Initial analysis suggests that the swing was mostly due to young voters and supporters in the southwest and Seoul. Yoon won by a just 0.72 percentage points, showing liberals and conservatives almost equally balanced between their lackluster candidates.
But the ruling party dramatically lost the fulsome support that led to its super-majority in the last general election. Voters in their 20s and 30s were considered swing voters during the entire campaign. They tended eventually to rally around the progressives in previous elections, but various surveys during the latest campaign showed them split between Yoon and his rival Lee Jae-myung.
Exit polls of the three major broadcasters still showed the outcome pretty much as it transpired, with Yoon getting 45.5 percent support among voters in their 20s and 48.1 percent among those in their 30s, while Lee garnered 47.8 percent and 46.3 percent.
A closer look shows that men in that age group tended to rally behind Yoon and women behind Lee.

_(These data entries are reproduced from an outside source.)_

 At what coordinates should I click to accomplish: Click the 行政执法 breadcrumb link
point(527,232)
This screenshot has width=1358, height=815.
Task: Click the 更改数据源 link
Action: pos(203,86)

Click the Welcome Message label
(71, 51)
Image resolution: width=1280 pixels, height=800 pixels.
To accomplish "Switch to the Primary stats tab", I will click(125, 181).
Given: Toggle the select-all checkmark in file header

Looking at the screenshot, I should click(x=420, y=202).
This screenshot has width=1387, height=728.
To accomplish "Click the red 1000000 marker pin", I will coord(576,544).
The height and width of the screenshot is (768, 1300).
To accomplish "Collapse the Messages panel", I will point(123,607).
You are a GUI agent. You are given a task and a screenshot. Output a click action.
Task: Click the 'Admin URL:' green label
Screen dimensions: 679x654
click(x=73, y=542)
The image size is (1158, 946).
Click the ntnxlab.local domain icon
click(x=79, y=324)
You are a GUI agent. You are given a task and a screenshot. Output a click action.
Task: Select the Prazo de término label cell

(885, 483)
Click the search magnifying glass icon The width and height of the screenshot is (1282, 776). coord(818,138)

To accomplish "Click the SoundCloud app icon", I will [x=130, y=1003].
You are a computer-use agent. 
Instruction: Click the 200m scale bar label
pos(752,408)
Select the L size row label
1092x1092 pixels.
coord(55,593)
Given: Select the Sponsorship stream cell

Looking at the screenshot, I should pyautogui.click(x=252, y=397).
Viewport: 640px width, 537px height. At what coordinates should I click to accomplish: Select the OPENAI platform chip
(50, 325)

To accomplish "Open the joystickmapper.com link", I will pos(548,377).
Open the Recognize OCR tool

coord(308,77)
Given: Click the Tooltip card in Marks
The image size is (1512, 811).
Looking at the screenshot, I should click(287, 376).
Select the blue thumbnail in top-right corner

Seoul was a weak front for the conservative party, which lost six out of seven presidential elections there since Korea began direct elections to choose a leader in 1987. But Yoon surprisingly won 50.6 percent of the capital, beating Lee by a comfortable 4.8 percentage points. He was ahead of Lee in 14 out of 25 districts including the affluent Gangnam area that has been a traditional stronghold of the conservatives.
In contrast, President Moon Jae-in won all districts of Seoul in the 2017 presidential election, while arch-conservative Park Geun-hye beat her rival in only five districts in 2012.
The change in voter sentiment was hugely affected by the Moon administration's failed real estate policies. Yoon beat Lee in Dongdaemun, Dongjak, Gwangjin, Mapo, Seongdong, Yangcheon, Yeongdeungpo, Yongsan as well as Gangnam, which were significantly affected by surging real estate prices and the government's punitive taxes on multiple-home owners.
A majority of voters in their 20s and 30s in the capital, for whom Moon made it nearly impossible to own an apartment in Seoul, shifted their support in favor of the PPP.
But Yoon only won 12.7 percent of the votes in Gwangju, 11.4 percent in South Jeolla Province and 14.4 percent in North Jeolla Province, which are traditional strongholds of the liberals, where Lee won 84.8 percent, 86.1 percent and 83 percent. But Yoon’s combined 12.8 percent in the southwestern region, though pathetic on the surface, was still the best result for a conservative ever and 2.3 percentage points higher than Park's in 2012.
Bae Jong-chan at online news outlet Insight K said, "In previous elections, voters in southwestern Korea overwhelmingly supported the liberal party, but this preference is slowly changing."